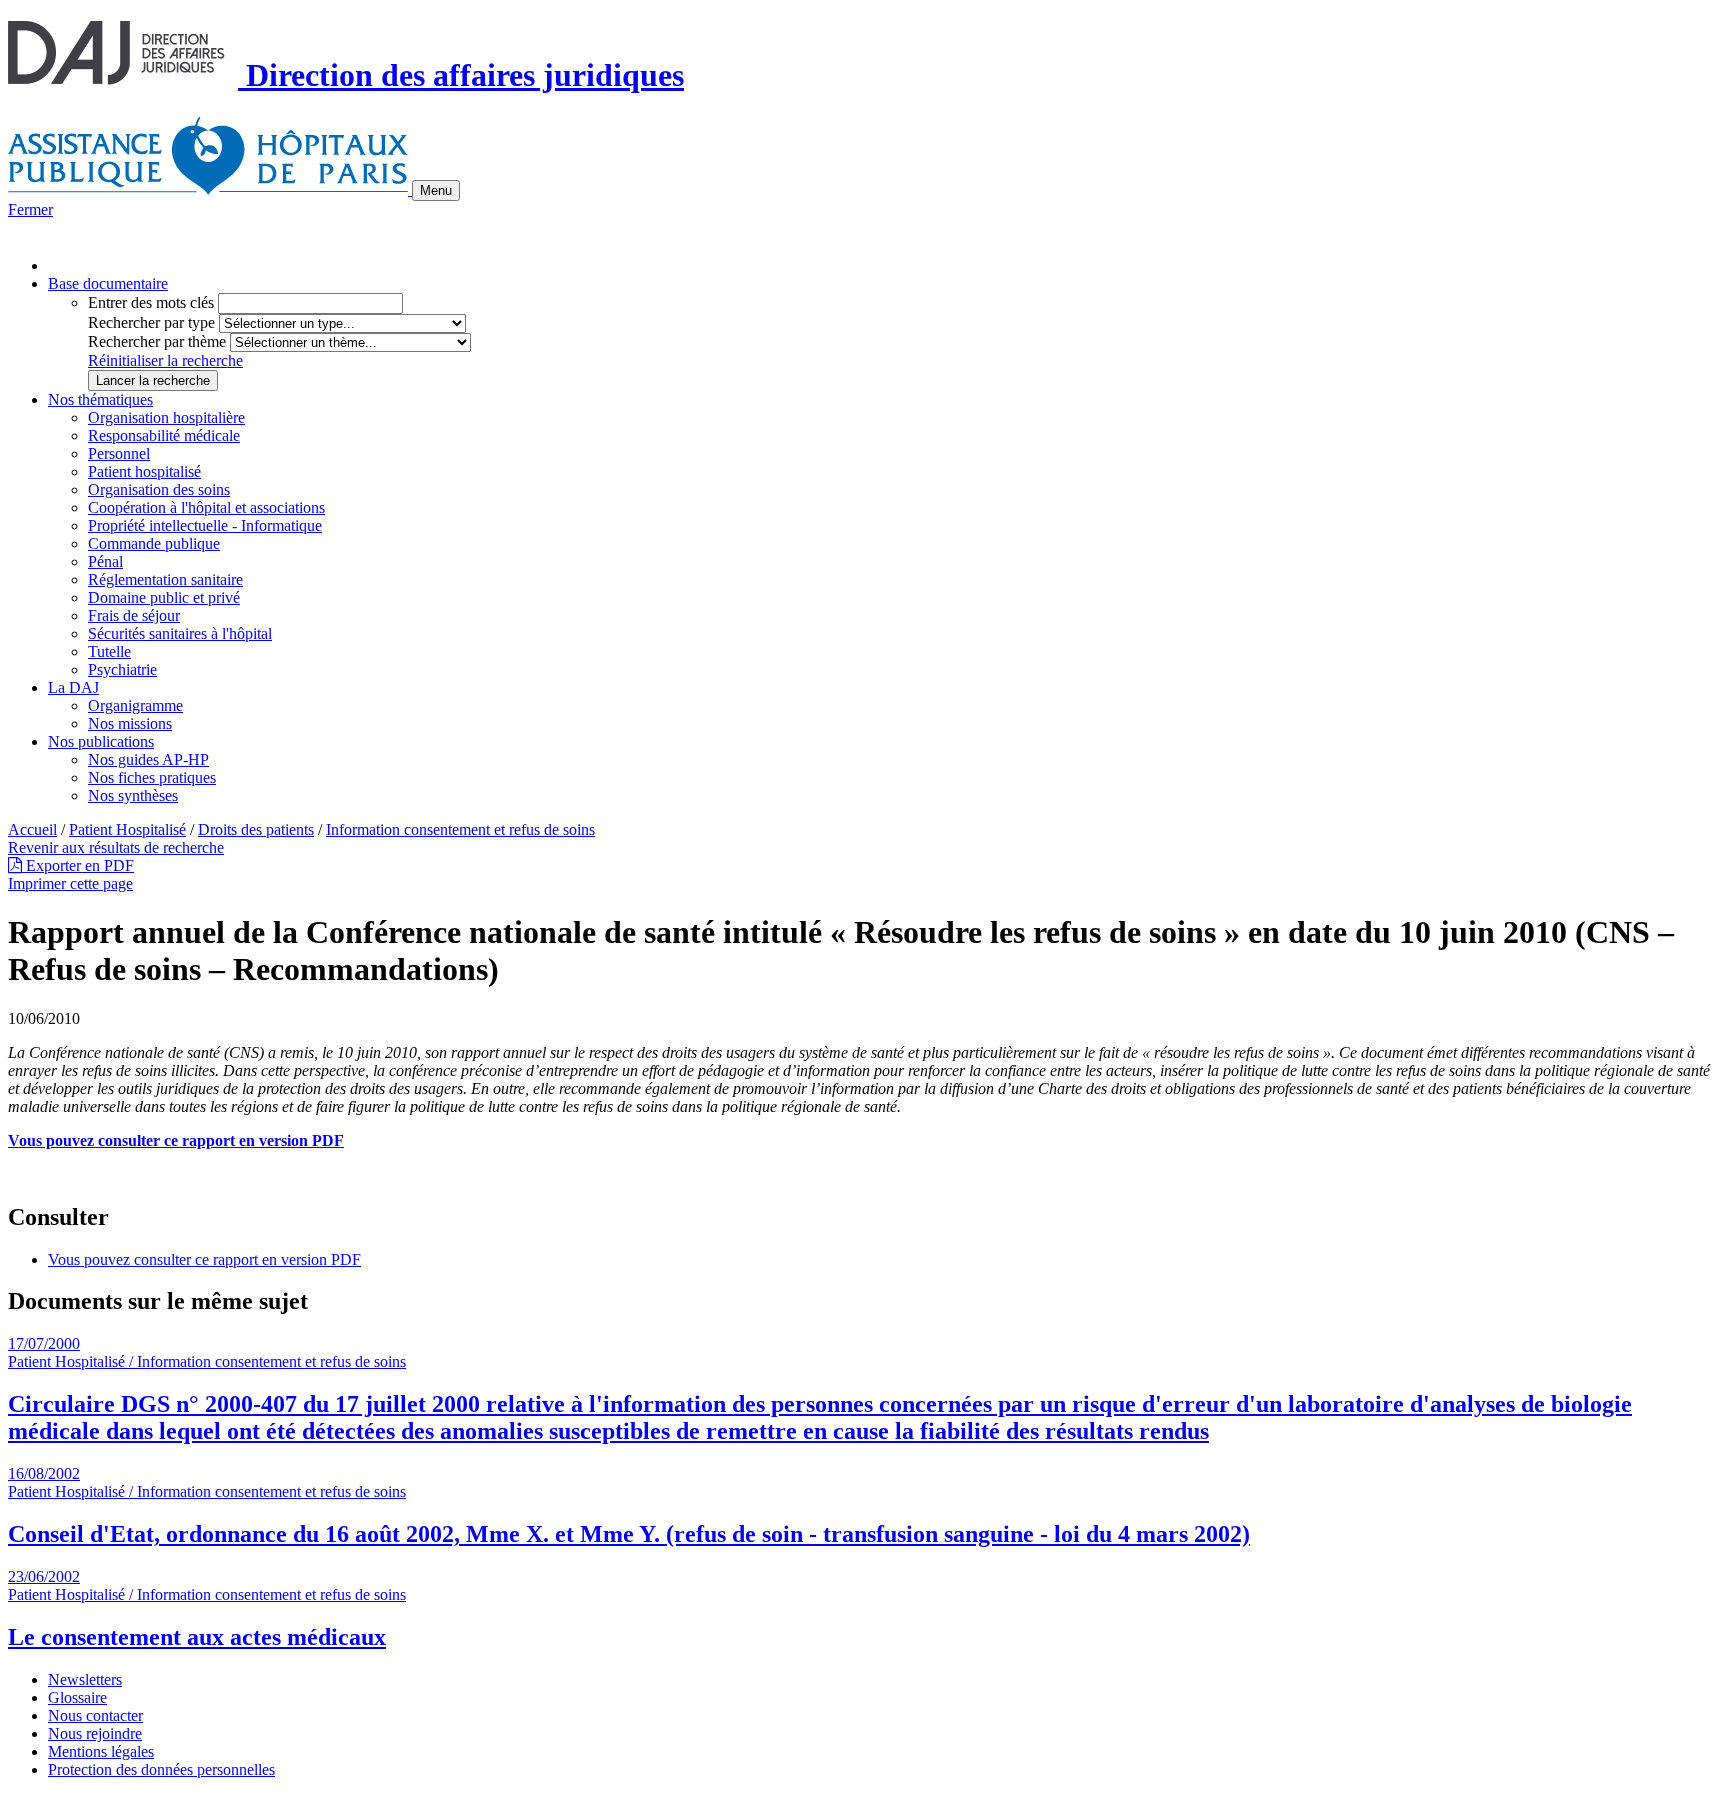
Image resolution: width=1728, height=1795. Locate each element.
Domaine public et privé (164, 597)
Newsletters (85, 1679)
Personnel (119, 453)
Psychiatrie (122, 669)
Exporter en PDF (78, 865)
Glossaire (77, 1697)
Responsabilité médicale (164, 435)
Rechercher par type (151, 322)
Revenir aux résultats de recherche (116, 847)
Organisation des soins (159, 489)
○ ○ ○ ○ ○
- Exercise goal: From the line containing "Domaine public et privé (164, 597)" down to the end of the listing above, return each line exactly as it appears and nothing more.

- Problem solution:
Domaine public et privé (164, 597)
Newsletters (85, 1679)
Personnel (119, 453)
Psychiatrie (122, 669)
Exporter en PDF (78, 865)
Glossaire (77, 1697)
Responsabilité médicale (164, 435)
Rechercher par type (151, 322)
Revenir aux résultats de recherche (116, 847)
Organisation des soins (159, 489)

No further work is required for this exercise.